次にデータをコマンドラインのパイプを使って送り込んでみます。
$ cd /opt/kompira/bin $ pwd | ./kompira_sendevt -s <Kompira Enterprise サーバー名>
するとコンソールの表示は以下のようになります。
b'/opt/kompira/bin\n'を受信しました
このように、パイプで送られたデータの場合には辞書型ではなく、バイナリ型のリテラルとして受信します。
※ Kompira Enterprise 1.5 系以前では文字列として受信します。
「処理のトリガーとなるようなメッセージを送信する場合にはコマンドラインから送信する」「コマンドの出力結果などを送る場合にはパイプを利用する」といった使い分けをしてみてください。
チャネルで受信したデータにより、ジョブフローを起動するには、例えば下記のようにジョブフローを修正します。
</system/channels/Alert> -> # データの受信待機 [message = $RESULT] -> # データを受信したら内容は $RESULT に格納される print('${message} を受信しました') -> { if message.title == "DOWN" | [./プロセス再起動: message.server] } -> self() # 再度、受信待機に戻る
上記のジョブフロー起動後、
$ /opt/kompira/bin/kompira_sendevt -s <Kompira Enterprise サーバー名> title=DOWN server=server1
というようにデータを送信すると、[./プロセス再起動] というジョブフローが実行されることになります。ここでは [./プロセス再起動] が、再起動の対象となるサーバー名を引数にとることを想定しています。
独自のチャネルを作成する
ここまでは Kompira Enterprise のデフォルトで用意されたチャネル「Alert」を利用してきましたが、これだけでは様々な機器や条件で受信したデータを振り分ける際に不便です。
そのため、独自のチャネルを用意する方法をご紹介します。
方法は非常に簡単で、ジョブフローを作成するのと同様に、名前を指定し、型を「チャネル」にしてオブジェクトを作成するだけです。
このチャネルを利用して先のジョブフローを書き換えると以下のようになります。
<./テストチャネル> -> # データの受信待機 [message = $RESULT] -> # データを受信したら内容は $RESULT に格納される print('${message} を受信しました') -> { if message.title == "DOWN" | [./プロセス再起動: message.server] } -> self() # 再度、受信待機に戻る
このジョブフローはデフォルトの Alert チャネルを用いた場合と機能的には差がありません。ただし、データを送る側では明示的にチャネルを指定する必要があります。
例えば /root/receive_inbound_data にテストチャネルを作成した場合は以下のように指定します。

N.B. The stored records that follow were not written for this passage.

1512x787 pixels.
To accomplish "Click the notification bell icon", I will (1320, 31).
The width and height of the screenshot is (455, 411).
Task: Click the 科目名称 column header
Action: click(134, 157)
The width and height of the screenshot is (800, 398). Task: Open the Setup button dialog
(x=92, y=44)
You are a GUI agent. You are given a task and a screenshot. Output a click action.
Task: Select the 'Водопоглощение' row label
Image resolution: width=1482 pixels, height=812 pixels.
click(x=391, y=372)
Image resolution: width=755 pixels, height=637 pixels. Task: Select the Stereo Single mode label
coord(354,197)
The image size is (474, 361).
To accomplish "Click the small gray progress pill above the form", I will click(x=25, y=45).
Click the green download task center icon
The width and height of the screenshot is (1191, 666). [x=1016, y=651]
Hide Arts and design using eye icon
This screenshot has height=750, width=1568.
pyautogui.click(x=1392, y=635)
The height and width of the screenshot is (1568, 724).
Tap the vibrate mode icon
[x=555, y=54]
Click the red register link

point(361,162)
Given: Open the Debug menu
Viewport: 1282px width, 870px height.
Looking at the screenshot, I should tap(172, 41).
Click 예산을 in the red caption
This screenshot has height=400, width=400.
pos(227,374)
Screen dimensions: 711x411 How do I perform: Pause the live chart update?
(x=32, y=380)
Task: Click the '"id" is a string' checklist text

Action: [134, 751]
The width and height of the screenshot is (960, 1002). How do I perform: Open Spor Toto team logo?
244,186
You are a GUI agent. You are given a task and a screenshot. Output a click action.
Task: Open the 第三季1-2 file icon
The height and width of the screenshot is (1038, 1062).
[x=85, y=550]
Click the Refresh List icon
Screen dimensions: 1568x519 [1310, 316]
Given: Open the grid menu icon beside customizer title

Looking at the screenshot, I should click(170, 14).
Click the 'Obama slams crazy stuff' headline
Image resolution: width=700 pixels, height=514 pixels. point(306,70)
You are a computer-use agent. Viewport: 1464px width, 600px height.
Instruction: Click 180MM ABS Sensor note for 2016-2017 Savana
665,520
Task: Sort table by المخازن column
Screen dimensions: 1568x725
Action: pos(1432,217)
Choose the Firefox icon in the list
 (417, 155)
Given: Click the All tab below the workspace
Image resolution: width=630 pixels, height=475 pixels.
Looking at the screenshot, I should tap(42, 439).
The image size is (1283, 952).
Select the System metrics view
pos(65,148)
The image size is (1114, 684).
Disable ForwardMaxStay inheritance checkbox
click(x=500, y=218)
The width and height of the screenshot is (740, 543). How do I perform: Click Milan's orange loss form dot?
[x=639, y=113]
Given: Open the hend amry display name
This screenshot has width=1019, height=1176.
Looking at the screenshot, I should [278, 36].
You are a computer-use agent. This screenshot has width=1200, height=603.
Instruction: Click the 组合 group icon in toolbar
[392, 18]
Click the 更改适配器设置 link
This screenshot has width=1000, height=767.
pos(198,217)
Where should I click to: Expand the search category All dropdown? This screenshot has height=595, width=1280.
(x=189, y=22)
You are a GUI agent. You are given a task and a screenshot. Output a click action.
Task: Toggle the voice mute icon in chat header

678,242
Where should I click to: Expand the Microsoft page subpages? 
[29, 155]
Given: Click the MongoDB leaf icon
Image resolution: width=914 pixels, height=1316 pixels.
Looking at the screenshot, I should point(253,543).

$ /opt/kompira/bin/kompira_sendevt -s <Kompira Enterprise サーバー名> --channel=/root/receive_inbound_data/テストチャネル title=DOWN server=server1
同一のチャネルを複数のジョブフローから利用することも可能ですが、その際には最初に処理したジョブフローだけがメッセージを処理することになります。
このためジョブフローの用途に応じて、送信側のサーバーごと、または発生させるイベント種別ごとにチャネルを作成すると、受信データの扱いが楽になり思わぬ事故を防ぐことができます。
チャネル自体は、それを利用するジョブフローの有無や、ジョブフローが動作中 / 停止中などの状態に関係なくデータを受信します。また受信したデータは内部的にはメッセージキューに格納され、受信順に FIFO (First-in-First-out) で処理されます。
このように外部のサーバーから Kompira Enterprise にデータを送る手段をご用意してありますので、運用ツールと連携させたり、スクリプトから呼び出して、Kompira Enterprise 上のジョブフローを制御してみてください。